Excerpted data -

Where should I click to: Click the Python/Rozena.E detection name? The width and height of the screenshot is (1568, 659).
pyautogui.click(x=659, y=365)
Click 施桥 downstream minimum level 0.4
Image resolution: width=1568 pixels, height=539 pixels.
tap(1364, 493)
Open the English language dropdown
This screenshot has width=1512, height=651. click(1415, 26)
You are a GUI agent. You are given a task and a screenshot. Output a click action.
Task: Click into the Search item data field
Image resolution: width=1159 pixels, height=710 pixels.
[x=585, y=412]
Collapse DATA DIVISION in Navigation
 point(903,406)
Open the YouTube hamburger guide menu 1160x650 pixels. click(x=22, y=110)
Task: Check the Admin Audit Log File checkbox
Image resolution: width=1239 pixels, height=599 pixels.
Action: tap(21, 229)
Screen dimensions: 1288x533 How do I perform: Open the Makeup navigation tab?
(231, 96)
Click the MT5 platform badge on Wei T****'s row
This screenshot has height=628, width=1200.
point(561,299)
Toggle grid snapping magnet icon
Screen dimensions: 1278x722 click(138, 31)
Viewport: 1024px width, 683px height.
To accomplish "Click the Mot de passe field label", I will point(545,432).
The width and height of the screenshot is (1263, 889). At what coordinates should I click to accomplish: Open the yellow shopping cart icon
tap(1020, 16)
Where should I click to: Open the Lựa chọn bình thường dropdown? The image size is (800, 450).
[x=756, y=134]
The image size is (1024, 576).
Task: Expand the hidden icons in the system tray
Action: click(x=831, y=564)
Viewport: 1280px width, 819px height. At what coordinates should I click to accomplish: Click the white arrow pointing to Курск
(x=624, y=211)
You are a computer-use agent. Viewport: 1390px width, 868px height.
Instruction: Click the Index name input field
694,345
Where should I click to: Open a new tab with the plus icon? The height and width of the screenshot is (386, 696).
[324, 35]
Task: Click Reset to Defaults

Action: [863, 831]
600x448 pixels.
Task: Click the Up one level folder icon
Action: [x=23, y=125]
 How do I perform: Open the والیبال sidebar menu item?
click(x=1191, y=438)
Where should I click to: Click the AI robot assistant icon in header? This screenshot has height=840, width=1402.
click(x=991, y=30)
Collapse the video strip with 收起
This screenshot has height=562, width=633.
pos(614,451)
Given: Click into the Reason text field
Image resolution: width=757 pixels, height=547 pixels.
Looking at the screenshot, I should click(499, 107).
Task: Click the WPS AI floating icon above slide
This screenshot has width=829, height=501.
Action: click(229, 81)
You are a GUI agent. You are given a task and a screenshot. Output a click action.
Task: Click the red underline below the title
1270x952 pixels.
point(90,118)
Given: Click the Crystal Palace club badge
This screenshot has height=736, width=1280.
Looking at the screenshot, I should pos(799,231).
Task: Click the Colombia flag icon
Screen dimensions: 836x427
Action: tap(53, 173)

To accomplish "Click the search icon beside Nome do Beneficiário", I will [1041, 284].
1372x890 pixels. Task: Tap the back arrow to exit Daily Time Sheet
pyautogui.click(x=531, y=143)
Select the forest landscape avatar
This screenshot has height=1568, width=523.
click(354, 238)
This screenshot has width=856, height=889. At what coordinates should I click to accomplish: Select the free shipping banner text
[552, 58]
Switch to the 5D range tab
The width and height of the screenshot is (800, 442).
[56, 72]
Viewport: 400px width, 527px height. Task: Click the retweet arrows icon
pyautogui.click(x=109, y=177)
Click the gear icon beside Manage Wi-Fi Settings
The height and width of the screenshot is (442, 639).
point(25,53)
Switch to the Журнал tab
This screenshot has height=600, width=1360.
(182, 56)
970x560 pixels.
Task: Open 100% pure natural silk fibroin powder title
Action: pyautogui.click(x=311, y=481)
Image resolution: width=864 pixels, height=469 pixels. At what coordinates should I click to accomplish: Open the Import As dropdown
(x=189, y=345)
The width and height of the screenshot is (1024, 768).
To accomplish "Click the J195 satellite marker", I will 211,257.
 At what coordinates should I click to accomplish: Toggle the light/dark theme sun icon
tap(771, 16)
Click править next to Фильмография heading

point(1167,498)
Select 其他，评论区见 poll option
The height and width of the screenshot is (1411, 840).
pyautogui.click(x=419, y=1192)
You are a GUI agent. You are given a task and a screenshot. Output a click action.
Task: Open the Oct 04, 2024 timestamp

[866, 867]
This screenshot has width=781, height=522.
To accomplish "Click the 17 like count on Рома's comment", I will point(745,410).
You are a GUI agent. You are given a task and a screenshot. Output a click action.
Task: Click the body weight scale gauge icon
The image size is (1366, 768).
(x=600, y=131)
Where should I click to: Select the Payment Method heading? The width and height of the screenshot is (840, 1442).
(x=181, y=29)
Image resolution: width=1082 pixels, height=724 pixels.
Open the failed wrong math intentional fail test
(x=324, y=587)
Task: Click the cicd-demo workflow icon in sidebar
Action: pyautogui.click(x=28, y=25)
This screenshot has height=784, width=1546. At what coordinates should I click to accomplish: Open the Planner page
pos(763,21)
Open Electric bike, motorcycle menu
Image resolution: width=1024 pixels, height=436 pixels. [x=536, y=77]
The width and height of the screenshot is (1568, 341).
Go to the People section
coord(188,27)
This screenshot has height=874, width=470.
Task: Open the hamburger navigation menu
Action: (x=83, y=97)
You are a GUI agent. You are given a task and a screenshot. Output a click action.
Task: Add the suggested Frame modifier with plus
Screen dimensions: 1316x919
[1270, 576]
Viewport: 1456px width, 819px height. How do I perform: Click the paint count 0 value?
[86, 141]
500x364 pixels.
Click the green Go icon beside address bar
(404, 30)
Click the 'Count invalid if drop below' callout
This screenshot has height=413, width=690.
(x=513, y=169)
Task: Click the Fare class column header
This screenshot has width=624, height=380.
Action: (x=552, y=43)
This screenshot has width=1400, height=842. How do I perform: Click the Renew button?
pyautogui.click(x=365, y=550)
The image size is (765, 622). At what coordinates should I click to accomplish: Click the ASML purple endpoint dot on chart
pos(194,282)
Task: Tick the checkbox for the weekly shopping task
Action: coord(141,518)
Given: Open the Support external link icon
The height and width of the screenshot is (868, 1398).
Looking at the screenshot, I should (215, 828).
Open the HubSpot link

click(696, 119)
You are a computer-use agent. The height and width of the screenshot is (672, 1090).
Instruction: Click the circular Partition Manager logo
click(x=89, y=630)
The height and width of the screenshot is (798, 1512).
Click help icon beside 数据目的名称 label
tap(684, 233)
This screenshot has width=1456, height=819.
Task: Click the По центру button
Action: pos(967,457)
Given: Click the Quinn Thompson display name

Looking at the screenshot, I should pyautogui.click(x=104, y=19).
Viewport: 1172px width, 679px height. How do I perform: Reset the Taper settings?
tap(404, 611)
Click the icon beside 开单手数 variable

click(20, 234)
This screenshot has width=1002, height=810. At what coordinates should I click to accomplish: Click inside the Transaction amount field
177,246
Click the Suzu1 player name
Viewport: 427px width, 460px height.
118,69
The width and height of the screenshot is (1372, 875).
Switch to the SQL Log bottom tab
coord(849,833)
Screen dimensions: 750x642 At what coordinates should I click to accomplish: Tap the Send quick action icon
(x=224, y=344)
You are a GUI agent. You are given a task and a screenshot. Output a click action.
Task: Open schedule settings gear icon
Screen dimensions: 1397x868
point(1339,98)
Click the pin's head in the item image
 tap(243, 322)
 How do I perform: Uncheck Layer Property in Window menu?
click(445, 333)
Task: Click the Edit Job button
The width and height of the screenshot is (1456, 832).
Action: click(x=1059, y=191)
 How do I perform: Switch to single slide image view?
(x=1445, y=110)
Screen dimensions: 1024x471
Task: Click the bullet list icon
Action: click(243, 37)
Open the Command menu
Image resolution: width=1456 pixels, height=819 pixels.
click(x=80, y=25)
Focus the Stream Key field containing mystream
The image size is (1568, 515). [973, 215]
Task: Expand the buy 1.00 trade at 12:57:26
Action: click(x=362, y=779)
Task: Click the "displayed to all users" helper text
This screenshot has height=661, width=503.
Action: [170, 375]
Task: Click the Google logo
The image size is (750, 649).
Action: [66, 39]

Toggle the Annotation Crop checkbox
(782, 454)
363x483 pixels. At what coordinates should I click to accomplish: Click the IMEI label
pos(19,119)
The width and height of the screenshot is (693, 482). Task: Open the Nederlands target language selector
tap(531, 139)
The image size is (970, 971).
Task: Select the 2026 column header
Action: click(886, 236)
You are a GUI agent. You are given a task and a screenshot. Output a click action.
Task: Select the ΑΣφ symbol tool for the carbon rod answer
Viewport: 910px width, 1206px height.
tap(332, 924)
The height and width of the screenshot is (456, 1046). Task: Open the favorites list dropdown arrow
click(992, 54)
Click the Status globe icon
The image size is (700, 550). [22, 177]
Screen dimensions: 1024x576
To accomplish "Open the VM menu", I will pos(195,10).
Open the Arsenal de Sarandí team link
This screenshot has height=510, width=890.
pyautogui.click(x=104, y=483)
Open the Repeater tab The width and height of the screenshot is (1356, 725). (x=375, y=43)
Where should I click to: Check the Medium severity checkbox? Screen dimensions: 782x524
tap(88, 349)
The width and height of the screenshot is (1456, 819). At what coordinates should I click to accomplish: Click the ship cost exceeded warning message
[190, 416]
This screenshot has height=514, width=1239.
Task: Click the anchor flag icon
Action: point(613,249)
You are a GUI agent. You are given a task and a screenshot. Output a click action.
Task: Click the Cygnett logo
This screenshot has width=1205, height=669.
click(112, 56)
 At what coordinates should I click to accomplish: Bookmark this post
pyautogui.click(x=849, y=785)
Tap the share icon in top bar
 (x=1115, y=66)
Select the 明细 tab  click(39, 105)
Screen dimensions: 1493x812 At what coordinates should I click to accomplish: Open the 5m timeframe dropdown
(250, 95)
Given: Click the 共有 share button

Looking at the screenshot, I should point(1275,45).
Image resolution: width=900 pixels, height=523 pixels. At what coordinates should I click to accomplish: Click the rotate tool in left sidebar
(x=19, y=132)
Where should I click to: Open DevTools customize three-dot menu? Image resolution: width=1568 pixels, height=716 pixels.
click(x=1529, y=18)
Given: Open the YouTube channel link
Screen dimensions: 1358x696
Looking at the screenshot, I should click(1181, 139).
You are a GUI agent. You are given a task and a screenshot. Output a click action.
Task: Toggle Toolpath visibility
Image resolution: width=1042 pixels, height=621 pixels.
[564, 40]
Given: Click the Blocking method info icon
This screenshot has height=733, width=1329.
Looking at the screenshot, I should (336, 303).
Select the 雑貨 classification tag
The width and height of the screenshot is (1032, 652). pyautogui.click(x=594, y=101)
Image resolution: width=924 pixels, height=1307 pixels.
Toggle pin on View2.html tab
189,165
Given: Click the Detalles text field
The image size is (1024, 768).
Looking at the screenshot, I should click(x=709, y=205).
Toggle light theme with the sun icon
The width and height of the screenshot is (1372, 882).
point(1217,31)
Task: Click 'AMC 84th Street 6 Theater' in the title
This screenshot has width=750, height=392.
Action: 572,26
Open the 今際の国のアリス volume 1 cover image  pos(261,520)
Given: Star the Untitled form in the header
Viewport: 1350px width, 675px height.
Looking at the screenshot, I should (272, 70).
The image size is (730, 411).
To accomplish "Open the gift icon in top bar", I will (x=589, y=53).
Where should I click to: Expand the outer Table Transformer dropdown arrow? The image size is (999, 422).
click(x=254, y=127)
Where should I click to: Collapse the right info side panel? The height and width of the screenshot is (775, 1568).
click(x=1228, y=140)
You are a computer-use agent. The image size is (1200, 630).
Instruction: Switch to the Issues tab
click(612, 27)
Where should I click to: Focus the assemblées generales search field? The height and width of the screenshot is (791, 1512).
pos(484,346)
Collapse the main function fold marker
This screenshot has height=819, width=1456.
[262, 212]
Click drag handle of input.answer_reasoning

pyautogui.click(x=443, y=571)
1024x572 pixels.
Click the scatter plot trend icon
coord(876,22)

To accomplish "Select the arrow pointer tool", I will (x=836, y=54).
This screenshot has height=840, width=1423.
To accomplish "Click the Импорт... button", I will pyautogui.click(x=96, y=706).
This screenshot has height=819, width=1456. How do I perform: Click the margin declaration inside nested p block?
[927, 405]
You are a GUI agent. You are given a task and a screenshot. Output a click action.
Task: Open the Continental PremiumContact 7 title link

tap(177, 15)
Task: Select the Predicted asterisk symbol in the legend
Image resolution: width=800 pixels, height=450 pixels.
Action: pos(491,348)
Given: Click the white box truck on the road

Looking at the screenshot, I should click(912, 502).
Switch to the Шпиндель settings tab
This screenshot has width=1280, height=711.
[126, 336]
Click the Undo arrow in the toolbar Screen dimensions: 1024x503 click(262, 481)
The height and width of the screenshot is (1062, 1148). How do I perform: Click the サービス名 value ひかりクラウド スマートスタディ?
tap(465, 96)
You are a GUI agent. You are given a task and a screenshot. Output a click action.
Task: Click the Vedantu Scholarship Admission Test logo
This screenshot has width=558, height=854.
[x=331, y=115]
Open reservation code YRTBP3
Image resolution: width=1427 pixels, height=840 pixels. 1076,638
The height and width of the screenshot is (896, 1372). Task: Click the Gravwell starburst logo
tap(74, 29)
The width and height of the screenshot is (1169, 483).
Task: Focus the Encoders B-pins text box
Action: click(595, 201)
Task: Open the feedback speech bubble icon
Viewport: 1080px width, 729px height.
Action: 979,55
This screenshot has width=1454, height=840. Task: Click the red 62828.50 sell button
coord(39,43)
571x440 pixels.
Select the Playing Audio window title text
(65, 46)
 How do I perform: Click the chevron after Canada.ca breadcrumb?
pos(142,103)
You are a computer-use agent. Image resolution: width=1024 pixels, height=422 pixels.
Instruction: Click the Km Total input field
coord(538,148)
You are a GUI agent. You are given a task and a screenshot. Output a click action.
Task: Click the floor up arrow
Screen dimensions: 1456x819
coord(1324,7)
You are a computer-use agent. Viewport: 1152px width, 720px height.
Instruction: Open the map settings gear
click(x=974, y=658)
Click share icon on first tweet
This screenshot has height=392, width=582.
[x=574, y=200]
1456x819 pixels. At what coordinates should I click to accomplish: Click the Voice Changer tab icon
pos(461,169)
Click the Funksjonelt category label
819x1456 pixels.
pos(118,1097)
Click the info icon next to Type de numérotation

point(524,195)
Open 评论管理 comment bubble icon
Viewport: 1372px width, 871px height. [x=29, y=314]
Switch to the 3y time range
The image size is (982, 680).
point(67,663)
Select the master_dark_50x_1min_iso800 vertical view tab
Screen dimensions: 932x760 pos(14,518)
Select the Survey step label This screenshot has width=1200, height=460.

Work required - Render the data in the part that opens with the line containing "Given: Click the white box truck on the road" and closes with the line containing "tap(465, 96)" as a two-column CSV with the header instruction,response. Give one row per text and its answer, put each value in double quotes, and replace line breaks inside a value with spaces.

Task response -
instruction,response
"Given: Click the white box truck on the road","Looking at the screenshot, I should click(912, 502)."
"Switch to the Шпиндель settings tab This screenshot has width=1280, height=711.","[126, 336]"
"Click the Undo arrow in the toolbar Screen dimensions: 1024x503","click(262, 481)"
"The height and width of the screenshot is (1062, 1148). How do I perform: Click the サービス名 value ひかりクラウド スマートスタディ?","tap(465, 96)"